List every line of the rows below that contains the string "Find", matching case exactly.
═════ Material shown ═════
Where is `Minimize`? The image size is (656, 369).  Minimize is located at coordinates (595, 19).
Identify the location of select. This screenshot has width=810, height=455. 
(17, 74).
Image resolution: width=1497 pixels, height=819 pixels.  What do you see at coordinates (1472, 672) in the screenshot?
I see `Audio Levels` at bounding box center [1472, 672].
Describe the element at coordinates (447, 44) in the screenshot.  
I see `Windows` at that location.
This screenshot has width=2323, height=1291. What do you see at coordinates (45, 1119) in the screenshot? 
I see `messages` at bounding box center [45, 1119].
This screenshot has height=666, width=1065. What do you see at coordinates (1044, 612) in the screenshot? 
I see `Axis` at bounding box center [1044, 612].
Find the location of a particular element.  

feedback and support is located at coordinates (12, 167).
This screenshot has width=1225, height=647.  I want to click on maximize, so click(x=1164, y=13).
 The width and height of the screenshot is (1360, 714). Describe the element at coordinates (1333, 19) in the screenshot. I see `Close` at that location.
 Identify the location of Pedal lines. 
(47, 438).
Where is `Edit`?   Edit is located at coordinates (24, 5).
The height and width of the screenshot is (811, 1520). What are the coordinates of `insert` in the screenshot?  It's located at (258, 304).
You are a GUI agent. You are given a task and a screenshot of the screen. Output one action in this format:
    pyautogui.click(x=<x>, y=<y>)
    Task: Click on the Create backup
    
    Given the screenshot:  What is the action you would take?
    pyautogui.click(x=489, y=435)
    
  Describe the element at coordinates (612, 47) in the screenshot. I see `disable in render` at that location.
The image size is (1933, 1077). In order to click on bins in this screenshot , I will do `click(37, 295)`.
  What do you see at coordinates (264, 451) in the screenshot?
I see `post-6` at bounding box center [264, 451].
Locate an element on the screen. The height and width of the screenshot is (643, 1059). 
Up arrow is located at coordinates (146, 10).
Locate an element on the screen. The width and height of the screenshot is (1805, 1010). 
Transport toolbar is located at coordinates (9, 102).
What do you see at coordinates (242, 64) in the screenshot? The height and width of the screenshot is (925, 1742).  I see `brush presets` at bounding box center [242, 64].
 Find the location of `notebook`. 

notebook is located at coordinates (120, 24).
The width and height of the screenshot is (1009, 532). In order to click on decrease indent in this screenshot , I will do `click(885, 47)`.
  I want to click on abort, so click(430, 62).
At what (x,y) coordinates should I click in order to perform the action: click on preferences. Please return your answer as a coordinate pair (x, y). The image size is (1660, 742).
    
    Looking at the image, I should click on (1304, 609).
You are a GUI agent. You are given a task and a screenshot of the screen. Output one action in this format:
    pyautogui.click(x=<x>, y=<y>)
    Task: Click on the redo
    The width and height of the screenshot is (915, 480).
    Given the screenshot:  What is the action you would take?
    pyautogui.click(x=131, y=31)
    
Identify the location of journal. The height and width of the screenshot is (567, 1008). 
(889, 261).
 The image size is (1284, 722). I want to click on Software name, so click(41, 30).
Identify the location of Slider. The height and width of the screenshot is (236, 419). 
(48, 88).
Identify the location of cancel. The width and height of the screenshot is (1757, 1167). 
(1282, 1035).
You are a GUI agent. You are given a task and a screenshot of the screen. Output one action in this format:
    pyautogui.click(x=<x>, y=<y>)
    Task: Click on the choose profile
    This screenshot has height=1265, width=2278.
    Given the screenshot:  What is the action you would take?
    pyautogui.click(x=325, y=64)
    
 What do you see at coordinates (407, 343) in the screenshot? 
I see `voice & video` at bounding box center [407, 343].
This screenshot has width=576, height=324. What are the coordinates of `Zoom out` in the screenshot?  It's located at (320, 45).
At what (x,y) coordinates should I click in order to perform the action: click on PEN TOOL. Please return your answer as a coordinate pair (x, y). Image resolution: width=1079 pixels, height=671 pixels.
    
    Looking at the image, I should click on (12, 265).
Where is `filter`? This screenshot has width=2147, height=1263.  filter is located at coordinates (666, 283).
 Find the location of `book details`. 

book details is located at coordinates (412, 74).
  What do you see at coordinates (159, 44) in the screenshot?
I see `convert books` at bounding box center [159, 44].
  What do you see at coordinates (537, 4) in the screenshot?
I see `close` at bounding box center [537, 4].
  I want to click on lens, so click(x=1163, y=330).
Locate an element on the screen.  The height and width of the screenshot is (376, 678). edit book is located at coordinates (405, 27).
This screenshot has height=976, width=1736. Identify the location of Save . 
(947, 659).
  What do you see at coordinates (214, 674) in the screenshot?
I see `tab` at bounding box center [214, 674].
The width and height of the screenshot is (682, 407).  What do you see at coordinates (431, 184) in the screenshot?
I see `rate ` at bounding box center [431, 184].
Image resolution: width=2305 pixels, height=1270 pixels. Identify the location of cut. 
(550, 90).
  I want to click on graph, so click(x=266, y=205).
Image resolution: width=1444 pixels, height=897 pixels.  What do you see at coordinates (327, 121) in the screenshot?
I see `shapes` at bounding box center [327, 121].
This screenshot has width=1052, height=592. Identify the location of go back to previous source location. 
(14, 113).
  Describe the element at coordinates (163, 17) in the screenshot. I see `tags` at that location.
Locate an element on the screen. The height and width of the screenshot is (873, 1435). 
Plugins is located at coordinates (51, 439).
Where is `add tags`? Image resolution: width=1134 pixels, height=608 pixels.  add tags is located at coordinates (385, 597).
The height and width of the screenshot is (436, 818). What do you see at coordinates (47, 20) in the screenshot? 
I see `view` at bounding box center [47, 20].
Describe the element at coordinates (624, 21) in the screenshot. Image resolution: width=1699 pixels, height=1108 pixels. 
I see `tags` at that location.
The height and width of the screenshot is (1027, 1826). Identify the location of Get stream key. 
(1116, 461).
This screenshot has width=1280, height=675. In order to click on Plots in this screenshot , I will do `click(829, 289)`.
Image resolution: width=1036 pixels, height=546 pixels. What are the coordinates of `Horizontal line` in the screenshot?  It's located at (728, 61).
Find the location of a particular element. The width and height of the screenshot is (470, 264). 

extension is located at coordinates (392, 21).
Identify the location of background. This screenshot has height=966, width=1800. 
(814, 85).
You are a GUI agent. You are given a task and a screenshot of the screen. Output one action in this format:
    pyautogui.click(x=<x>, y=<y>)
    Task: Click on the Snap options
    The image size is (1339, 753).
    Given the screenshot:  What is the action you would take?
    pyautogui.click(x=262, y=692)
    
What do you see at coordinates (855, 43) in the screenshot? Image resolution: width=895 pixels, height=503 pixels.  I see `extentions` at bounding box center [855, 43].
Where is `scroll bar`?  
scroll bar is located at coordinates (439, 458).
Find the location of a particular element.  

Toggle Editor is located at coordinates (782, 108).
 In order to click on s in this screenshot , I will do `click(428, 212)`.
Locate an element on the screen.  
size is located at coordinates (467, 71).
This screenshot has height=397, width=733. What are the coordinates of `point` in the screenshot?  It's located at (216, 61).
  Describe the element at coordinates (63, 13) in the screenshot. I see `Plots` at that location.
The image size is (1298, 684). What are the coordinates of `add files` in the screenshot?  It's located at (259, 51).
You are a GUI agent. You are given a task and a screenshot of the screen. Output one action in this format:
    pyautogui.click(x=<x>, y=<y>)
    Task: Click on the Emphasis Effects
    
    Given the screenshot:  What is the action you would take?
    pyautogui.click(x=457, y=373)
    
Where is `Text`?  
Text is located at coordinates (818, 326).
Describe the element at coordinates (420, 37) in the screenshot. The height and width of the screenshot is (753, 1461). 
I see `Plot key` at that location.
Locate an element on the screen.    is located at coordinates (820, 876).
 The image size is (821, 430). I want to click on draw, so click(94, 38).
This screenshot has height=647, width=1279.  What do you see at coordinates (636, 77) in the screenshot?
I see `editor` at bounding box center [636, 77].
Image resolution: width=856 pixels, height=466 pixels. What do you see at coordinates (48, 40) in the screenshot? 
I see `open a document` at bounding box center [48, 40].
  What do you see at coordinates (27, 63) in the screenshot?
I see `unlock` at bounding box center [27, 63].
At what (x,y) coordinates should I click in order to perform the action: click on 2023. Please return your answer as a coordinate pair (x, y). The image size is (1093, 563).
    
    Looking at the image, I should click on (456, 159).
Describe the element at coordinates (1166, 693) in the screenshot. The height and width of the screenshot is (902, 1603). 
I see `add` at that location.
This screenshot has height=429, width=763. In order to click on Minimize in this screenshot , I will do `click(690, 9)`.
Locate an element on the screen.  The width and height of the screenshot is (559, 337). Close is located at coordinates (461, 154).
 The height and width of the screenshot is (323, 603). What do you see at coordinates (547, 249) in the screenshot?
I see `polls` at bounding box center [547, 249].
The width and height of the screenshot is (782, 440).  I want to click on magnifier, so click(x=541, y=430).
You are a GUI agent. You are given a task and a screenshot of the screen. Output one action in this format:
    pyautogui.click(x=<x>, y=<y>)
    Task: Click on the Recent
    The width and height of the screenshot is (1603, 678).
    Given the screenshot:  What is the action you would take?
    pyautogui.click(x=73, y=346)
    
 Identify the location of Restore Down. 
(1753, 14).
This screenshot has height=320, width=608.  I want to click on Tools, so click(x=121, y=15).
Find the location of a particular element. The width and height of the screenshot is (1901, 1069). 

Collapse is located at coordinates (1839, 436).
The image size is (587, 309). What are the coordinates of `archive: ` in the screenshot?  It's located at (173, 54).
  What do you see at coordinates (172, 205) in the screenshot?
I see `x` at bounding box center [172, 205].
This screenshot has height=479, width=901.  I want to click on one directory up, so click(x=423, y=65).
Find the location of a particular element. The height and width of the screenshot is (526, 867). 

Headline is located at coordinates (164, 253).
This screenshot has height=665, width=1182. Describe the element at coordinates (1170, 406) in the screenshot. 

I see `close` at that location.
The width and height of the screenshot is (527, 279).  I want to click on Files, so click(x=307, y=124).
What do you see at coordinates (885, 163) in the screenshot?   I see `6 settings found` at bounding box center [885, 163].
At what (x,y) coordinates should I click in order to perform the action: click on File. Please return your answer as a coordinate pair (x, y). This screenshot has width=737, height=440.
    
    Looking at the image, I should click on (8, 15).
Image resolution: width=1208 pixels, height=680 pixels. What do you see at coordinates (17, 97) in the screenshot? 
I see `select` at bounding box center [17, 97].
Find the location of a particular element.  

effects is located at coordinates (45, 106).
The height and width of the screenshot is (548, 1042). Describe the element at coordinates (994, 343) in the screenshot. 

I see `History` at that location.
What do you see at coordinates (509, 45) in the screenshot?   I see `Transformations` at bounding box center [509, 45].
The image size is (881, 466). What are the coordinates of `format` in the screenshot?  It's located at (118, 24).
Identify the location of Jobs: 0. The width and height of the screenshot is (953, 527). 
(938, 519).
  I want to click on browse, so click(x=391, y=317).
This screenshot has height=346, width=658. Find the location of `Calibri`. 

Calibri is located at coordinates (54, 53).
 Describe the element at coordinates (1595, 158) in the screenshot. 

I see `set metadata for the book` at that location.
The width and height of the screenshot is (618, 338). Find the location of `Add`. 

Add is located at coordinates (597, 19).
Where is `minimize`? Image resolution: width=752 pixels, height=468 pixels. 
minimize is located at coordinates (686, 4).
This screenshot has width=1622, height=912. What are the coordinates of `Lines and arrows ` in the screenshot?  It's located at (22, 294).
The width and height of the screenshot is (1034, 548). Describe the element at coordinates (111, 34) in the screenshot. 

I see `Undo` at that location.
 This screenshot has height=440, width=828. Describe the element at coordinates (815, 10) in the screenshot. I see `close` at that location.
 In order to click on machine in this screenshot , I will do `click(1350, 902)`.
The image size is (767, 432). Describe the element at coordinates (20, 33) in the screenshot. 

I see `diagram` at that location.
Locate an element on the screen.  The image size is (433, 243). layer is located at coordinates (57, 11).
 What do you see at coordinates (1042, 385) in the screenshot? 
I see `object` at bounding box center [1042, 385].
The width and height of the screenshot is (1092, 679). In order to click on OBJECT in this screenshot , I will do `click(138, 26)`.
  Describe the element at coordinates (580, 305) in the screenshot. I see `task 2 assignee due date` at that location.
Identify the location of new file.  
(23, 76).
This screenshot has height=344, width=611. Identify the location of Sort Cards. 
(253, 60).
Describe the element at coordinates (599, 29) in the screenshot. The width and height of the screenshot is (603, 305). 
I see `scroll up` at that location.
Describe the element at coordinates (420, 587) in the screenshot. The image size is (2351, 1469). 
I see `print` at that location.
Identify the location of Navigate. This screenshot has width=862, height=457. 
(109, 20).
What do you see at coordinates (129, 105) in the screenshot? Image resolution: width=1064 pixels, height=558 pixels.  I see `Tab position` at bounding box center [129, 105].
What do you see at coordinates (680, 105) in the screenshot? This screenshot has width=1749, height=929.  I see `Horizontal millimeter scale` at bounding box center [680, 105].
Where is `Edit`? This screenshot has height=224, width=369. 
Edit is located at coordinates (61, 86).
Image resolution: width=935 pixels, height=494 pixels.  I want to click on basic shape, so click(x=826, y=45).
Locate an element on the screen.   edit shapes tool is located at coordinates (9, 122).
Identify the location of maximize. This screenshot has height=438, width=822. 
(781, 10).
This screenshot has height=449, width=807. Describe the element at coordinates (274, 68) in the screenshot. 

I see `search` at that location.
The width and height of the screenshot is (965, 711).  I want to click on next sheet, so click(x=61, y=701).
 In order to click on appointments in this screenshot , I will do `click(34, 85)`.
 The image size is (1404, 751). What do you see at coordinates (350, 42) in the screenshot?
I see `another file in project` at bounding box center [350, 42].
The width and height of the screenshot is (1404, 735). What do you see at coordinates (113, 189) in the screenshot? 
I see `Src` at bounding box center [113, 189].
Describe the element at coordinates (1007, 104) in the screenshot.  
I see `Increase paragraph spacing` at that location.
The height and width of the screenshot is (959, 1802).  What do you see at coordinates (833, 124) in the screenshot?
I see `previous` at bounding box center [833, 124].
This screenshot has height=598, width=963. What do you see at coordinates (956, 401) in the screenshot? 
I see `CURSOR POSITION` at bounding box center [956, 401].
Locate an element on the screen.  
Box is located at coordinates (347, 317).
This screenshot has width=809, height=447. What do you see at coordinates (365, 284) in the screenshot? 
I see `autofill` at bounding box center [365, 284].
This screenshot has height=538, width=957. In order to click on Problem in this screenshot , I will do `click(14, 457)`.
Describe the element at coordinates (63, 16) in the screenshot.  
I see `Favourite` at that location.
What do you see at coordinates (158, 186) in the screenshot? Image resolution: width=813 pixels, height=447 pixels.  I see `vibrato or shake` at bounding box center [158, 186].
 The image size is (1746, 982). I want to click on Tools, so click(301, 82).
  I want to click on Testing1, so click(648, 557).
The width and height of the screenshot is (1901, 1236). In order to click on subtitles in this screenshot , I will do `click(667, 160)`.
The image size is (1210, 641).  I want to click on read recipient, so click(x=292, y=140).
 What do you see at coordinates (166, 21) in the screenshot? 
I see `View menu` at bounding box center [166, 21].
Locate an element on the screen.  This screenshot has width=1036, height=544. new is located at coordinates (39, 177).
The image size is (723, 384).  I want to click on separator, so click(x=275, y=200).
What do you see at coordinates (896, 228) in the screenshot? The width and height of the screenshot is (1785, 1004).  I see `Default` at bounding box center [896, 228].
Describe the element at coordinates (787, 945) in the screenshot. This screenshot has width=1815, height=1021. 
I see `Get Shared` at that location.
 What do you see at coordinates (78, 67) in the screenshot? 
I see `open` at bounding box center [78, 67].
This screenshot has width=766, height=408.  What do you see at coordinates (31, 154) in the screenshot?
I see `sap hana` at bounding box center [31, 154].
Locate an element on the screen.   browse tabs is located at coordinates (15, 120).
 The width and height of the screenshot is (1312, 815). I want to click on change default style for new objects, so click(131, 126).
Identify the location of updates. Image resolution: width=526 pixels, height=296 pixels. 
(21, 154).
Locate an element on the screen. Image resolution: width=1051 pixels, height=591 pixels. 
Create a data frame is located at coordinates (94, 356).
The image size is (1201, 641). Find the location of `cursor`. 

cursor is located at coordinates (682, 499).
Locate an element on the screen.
═════
Full solution ->
Find the location of a particular element.  
 Find the location of `notebook`. 
 Find the location of `book details`. 
Find the location of a particular element. The width and height of the screenshot is (470, 264). 
Find the location of a particular element.  
Find the location of a particular element. The width and height of the screenshot is (1901, 1069). 
Find the location of a particular element. The height and width of the screenshot is (526, 867). 
Find the location of a particular element.  
This screenshot has height=346, width=658. Find the location of `Calibri`. 
The width and height of the screenshot is (618, 338). Find the location of `Add`. 
The image size is (1201, 641). Find the location of `cursor`. 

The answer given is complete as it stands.